### [ABOUT THIS TASK]
Nothing but the lines from the one with "You are a computer-use" through the final line of the entries should appear in the answer, copied exactly and without pictures.

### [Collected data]
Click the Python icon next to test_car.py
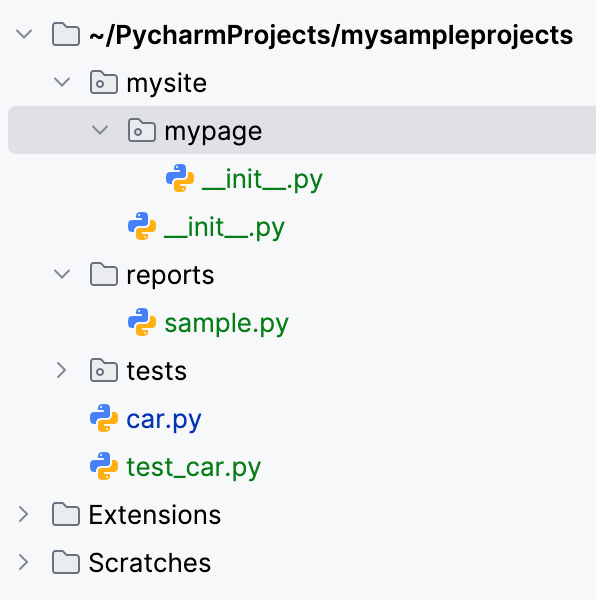This screenshot has height=600, width=596. click(104, 466)
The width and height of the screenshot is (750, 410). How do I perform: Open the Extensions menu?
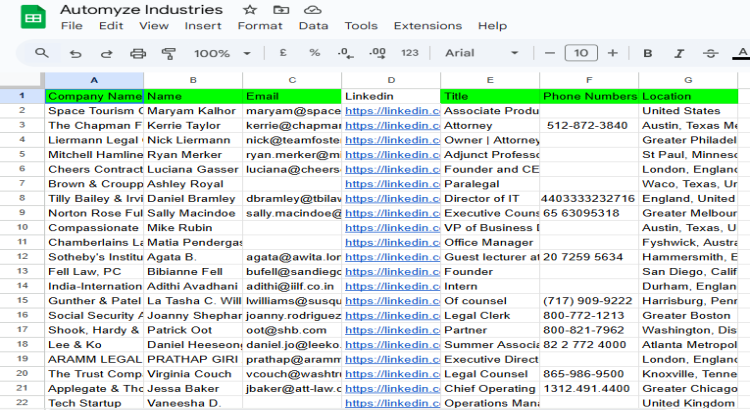point(427,26)
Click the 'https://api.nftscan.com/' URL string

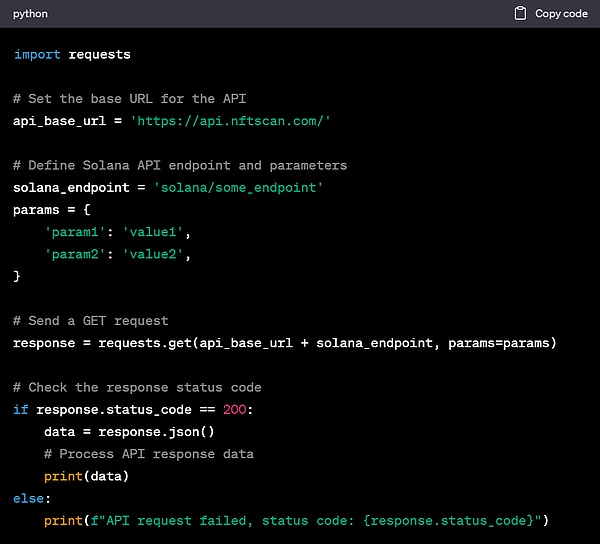tap(231, 121)
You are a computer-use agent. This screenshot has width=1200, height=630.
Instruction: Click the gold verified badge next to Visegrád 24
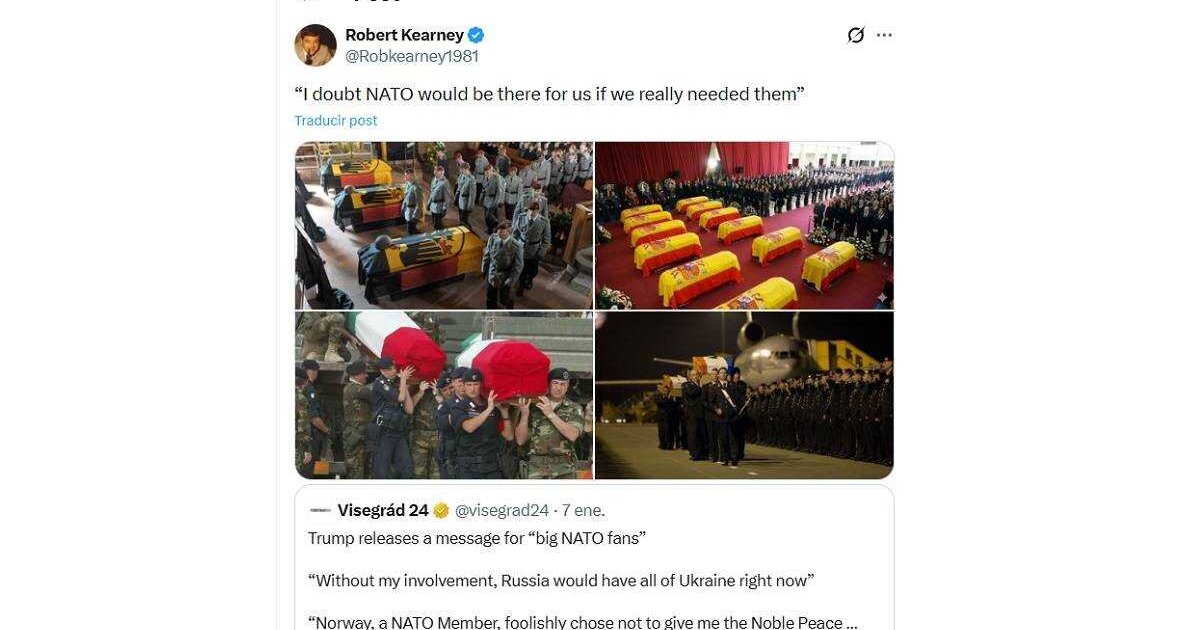click(440, 510)
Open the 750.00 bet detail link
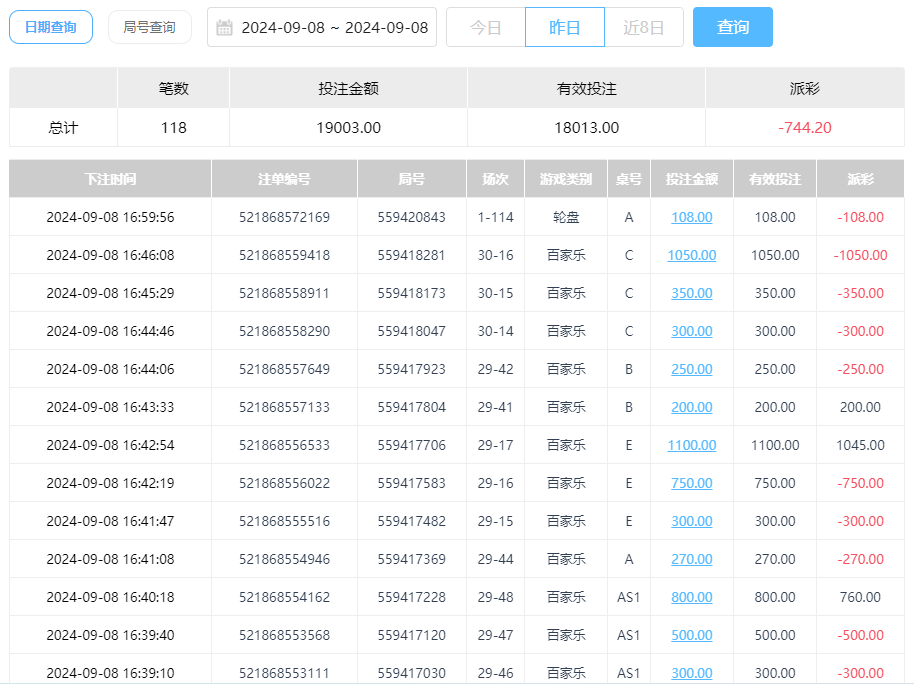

### [OUTPUT BELOW]
You are a computer-use agent. This screenshot has width=1200, height=630.
Instruction: Click the gold verified badge next to Visegrád 24
click(440, 510)
Open the 750.00 bet detail link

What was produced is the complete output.